- What needs to be done -
Reproduce word for word everything from the line containing "at (1029, 173)." down to the last line of the records.

- Task material -
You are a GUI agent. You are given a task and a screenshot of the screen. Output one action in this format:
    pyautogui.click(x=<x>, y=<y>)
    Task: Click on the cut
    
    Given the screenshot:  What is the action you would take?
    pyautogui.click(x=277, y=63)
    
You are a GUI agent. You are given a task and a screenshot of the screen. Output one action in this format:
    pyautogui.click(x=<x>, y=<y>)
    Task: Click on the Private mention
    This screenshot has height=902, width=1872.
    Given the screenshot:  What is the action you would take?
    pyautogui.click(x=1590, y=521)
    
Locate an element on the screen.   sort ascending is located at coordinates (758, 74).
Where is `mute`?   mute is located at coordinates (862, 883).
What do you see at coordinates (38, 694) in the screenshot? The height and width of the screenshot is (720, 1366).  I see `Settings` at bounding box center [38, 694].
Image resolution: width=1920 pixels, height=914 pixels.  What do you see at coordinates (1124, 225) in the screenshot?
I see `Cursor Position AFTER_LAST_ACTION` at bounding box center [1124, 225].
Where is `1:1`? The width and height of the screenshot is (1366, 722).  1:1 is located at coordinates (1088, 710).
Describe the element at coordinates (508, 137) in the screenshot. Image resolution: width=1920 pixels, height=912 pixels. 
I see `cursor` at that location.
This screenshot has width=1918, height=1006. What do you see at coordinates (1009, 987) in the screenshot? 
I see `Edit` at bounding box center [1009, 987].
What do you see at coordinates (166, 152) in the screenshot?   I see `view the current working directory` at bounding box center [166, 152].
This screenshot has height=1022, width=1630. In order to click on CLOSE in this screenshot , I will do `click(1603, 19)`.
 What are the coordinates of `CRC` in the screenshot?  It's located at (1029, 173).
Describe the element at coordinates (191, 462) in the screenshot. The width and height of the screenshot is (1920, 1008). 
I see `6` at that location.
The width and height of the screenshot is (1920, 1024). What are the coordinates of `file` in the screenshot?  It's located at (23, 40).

- Final result -
 What are the coordinates of `CRC` in the screenshot?  It's located at (1029, 173).
Describe the element at coordinates (191, 462) in the screenshot. The width and height of the screenshot is (1920, 1008). 
I see `6` at that location.
The width and height of the screenshot is (1920, 1024). What are the coordinates of `file` in the screenshot?  It's located at (23, 40).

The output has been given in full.